Um especialista na área dos petróleos explicou ao Novo Jornal Online que, só para reactivar integralmente uma plataforma abandonada, ou mesmo semiabandonada, são necessários muitos meses, podendo chegar aos dois anos, porque implica reagrupar todas as condições técnicas e humanas anteriores à crise, o que é "uma monstruosidade logística".
E, segundo algumas estimativas elaboradas, são às dezenas as plataformas que foram suspensas logo que os preços do barril iniciaram a corrida descendente a partir de meados de 2014 e que, apesar de alguns sinais de melhoria, tardam a regressar.
Mas, no Médio Oriente, onde a produção por barril pode chegar a valores inferiores a 10 USD, os sinais de recuperação são mais evidentes, fortes mesmo, com um aumento substancial dos poços em actividade, enquanto em Angola existem sinais de retracção, como é disso exemplo o adiamento do projecto da TOTAL Kaombo Norte e o abandono de Chissonga, ao que tudo indica, de forma definitiva.
E a própria Agência Internacional de Energia (AIE, em inglês) já tornou público um estudo que aponta para que tanto Angola como a Venezuela têm a sua capacidade extractora comprometida e a diminuir longo dos próximos anos, numa clara desvantagem quando comparados com os restantes membros do "cartel", exactamente por causa das políticas da OPEP exaradas por Riade.

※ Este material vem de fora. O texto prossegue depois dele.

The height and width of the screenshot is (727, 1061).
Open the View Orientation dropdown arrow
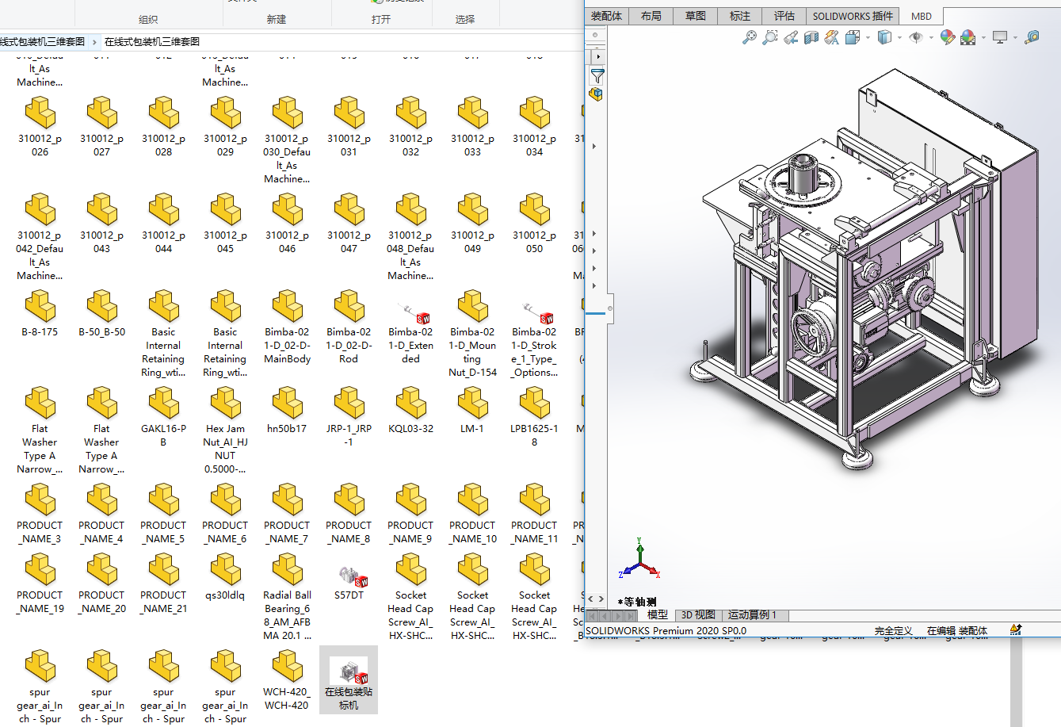pyautogui.click(x=868, y=37)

A AIE não tem mesmo dúvidas ao afirmar que se vai assistir a uma mudança pujante, nos próximos cinco anos, dos investimentos multinacionais para o Médio Oriente, exactamente por causa da sua produção barata de petróleo, em detrimento directo de Angola e Venezuela, ao mesmo tempo que o petróleo de xisto deverá atingir o pico e iniciar a descida por volta de 2020.
A miragem da década de 1970
Face a este cenário, e se se confirmar, pode-se dar como de extremo sucesso a política saudita, e dos seus aliados no Médio Oriente, porque, em breve, verão o mundo dependente do seu petróleo como não estava desde as décadas de 1960/1970.
E, no final deste processo, Angola, bem como outros países africanos, como a Nigéria, e a Venezuela, serão as grandes vítimas de uma estratégia para a qual contribuíram, ironicamente, consideravelmente nos últimos tempos.
Recorde-se que Angola aceitou diminuir a sua produção em 78 mil barris por dia quando em Novembro de 2016, a OPEP reuniu com a Rússia e mais 11 países em Viena de Áustria, para definir uma estratégia de cortes na produção no valor de 1,8 mbpd como forma de fazer subir os preços que, nesse ano, tinham chegado a número abaixo dos 30 USD.
Este acordo continua em vigor e deverá chegar até finais de 2018, quando a OPEP e a Rússia deverão voltar a analisar a situação e decidir se mantêm os cortes ou voltam ao sistema de "pump at will".
Para já, o barril de Brent, em Londres, que determina o valor das exportações angolanas, está a ser hoje transaccionado a cerca de 64,9 dólares, uma valor muito superior aos 28 a que chegou no início de 2016 e que fez soar as campainhas da OPEP e da Rússia, mas substancialmente abaixo dos 71 dólares a que chegou a estar durante vários dias no início deste ano.